4      Blessed are those who dwell in your house; they are always praising you.
5      Blessed are those whose strength is in you, whose hearts are set on pilgrimage.
6      As they pass through the Valley of Baka, they make it a place of springs; the autumn rains also cover it with pools.
7      They go from strength to strength, till each appears before God in Zion.
8      Hear my prayer, Lord God Almighty; listen to me, God of Jacob.
9      Look on our shield, O God; look with favor on your anointed one.
10  Better is one day in your courts than a thousand elsewhere; I would rather be a doorkeeper in the house of my God than dwell in the tents of the wicked.
11  For the Lord God is a sun and shield; the Lord bestows favor and honor; no good thing does he withhold from those whose walk is blameless.
12  Lord Almighty, blessed is the one who trusts in you.


Life is better with God. He is the source of love, protection, peace and all good things. God withholds nothing from those who walk uprightly.
What does it mean to walk uprightly?
To walk uprightly is to make our home with God, with God’s people, with God’s church. That is where we will be shaped and transformed into the kind of people that matter in the world. People who will even turn a dry valley “into a place of springs” (verse 6). According to the Hebrew translation of the psalm, God’s people are active makers of “springs,” of a new world. God’s people are like rain. A rain that provides life and joy to other people and the creation itself.
Is it possible for us to do that?
The psalm is inviting us to tend and care for the creation itself, leaving it better than we found it, rather than contributing to its barrenness.

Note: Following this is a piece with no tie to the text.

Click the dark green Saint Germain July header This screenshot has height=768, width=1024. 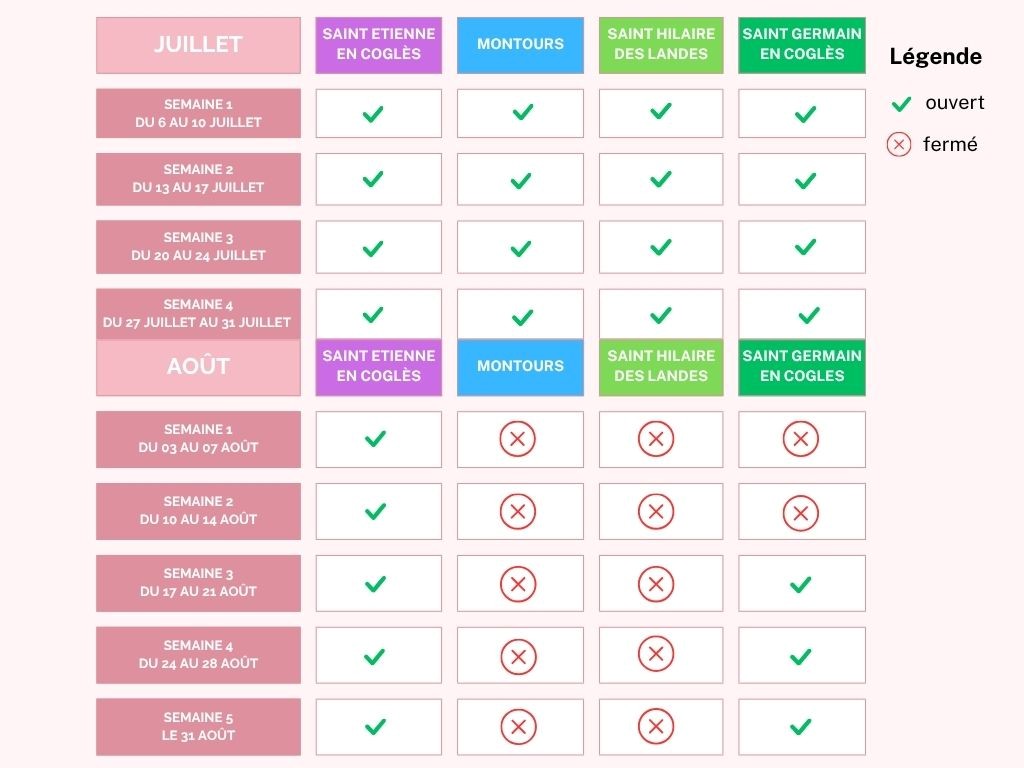(x=802, y=45)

Spiritually and poetically we are invited to “rain” wherever there is need and drought.
Is this the image of God’s people held by the world today?
“Righteousness” is a relational term in the Old Testament, not something that we earn or control. We are righteous or blameless or have clean hands because we receive it from Jesus but then we renew it in worship and community and use it in the service of God and others. As God cleanses us and makes us righteous, we should not back away from acting the part that God assigns to us.
Are people happy and glad to see us coming?
The “temple” translates better for us as the community of God’s people in and with whom God is present. We might know God’s people best in the church building but we will recognize them wherever people and the creation are being nourished, wherever they are providing “rain” for the earth. What a happy place to be, says the psalm.

Wouldn't you rather ‘hang out’ with God than anywhere else?